## DATASET CONTENT

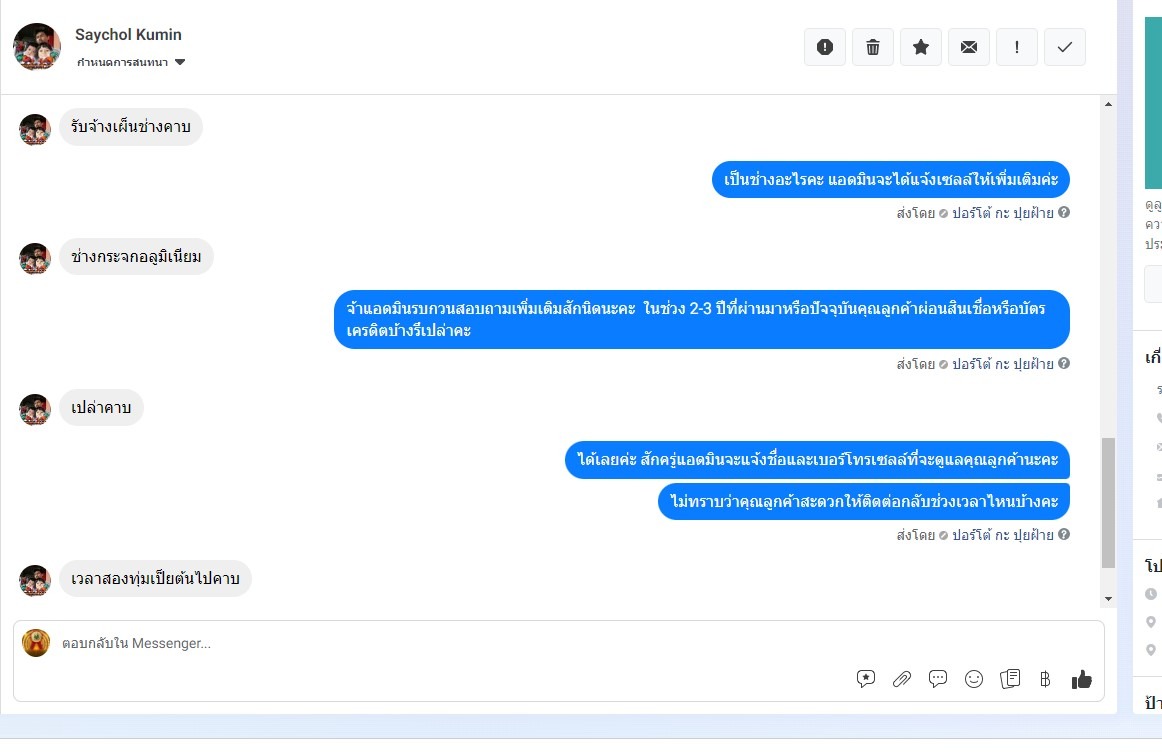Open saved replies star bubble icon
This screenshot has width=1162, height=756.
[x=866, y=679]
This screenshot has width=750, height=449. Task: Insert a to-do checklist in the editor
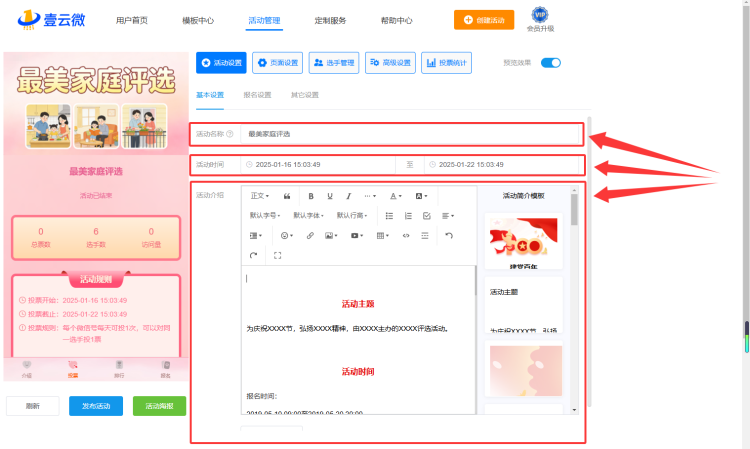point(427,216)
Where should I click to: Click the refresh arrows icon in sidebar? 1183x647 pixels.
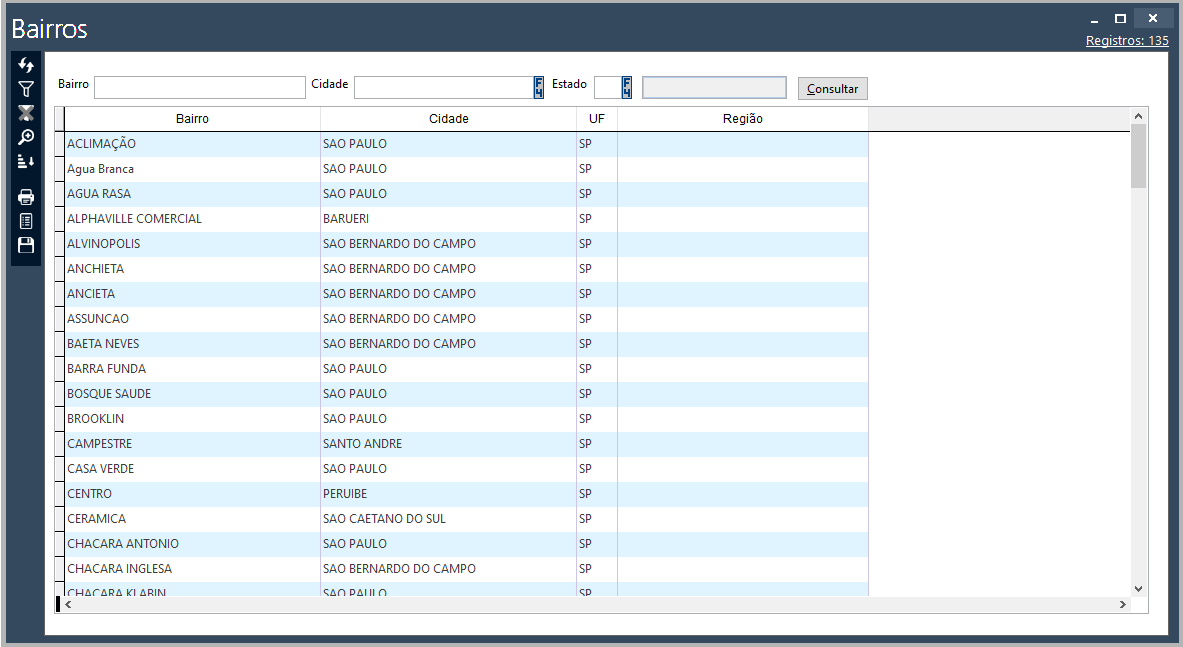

## EXERCISE PROMPT
Transcribe exactly the lines from the one containing "This screenshot has width=750, height=449." through the last line of the records above, and nothing else. Leave out the pictures.

## EXERCISE OUTPUT
This screenshot has width=750, height=449. Task: Insert a to-do checklist in the editor
point(427,216)
Where should I click to: Click the refresh arrows icon in sidebar? 1183x647 pixels.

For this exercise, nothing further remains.